1/7/10

EULOGY

A 21 Gun Salute to Dennis Brutus

I used to harbor serious political ambitions, until I saw what politics did to Dennis Brutus. They first identify you as fresh, swallow you like the shark did Biblical Jonah and look for the most fucked up spot on earth to spit you out to. In the case of Brutus he was fresh because he was an activist against apartheid, he looked juicy due to his piercing probing poetry and the shark that swallowed him was named Robben Island.

However when it finally spitted him out he did not find himself in the country of his destination but back at apartheid South Afrika with all its warts. Brutus fought hard for sport isolation of the country and succeeded. He was hurt two years ago when the Minister of Foreign Affairs Dr Nkosazana Zuma said sports and politics don’t mix. Somewhere in his head he had a vision of the society he wanted South Afrika to become when the chickens finally come home to roost and the cattle come home from grazing the veld.

Then 1994 happened and the deal Nelson Mandela signed with the Nationalist Party was the worst ever entered into between two consenting adults. It was the same sham deal similar to the one proposed by the Middle East Quartet for a Two-State solution in Palestine. At least the Palestinians have leaders with backbones.

It was similar to two unequal people fighting, the weak one being assaulted so hard that s/he bleeds through the ears. Then at round 11 the weak takes to his feet and start administering serious punches on the stronger opponent and it looks like s/he is going to knock the opponent down. And then the referee stops the fight and declares a draw. A fucking draw – not even a technical knock out!

A draw means that the title remains with the stronger ‘champion’ and the weaker challenger leaves with nothing but an illusion of a short-lived victory. These are what the sunset clauses proposed by Joe Slovo [RIP] and signed by Mandela at the negotiations achieved. Blacks wanted land, the wealth of the country, economic participation and equality – the wanted everything in the Freedom Charter. They fought for an egalitarian society where people wouldn’t be privileged by virtue of their skin colour.

What Brutus and millions of informed South Afrikans saw with the Mandela-ANC was the perpetuation of the same status quo. The laager was not going to be dismantled but will have new occupiers flying a black green and gold flag. Fifteen years later the richest people are still the same Oppenheimers, the land, which was stolen in 1913 and beyond is still in the hands of the same thieves, the darkies participating in the economy are mere tokens like Patrice Motsepe and others. And the majority is piled up in the tender national, provincial and local municipality system, battling for crumbs. Their biggest picture is not Satrix 40 but Mercedes Benz ML 63.

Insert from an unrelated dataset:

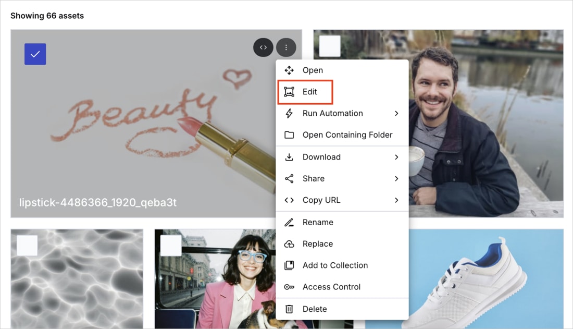The height and width of the screenshot is (329, 573).
Task: Choose Edit from the context menu
Action: pyautogui.click(x=309, y=92)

That is the reason I had a problem with a newspaper that sad it was a tragedy [or travesty] that Brutus refused to embrace the ‘new South Afrika’. He was not alone; some of us have a problem embracing a sham when we know what the ideal looks like. I can’t embrace a whore when I married a virgin. The ideal that Mandela and his party swept aside to short-change so many darkies just for an opportunity to govern is not acceptable.

I met Brutus two times and everytime I spent time with him he had something important and revolutionary to teach me. Not the fake revolutionary rhetoric of the ANC-SACP-COSATU-MKMVA that only suffices at SABC screened press conferences. The real revolution that stretches from Afrika to South Amerika, Middle East, Asia and the last despotic outpost –Swaziland.

I enjoyed my times with Brutus and learnt the importance of sacrifice, altruism and international activism beyond narrow battlefields like who should be the CEO of the SABC, Transnet, Armscor or who should be in cabinet. Something bigger than a tender. Brutus understood that South Afrika will never be free until the last oppressed soul on earth has been granted self-determination.

Brutus was a poet, a soldier and a father. He was a comrade’s comrade and a realist – something many so-called comrades today are not.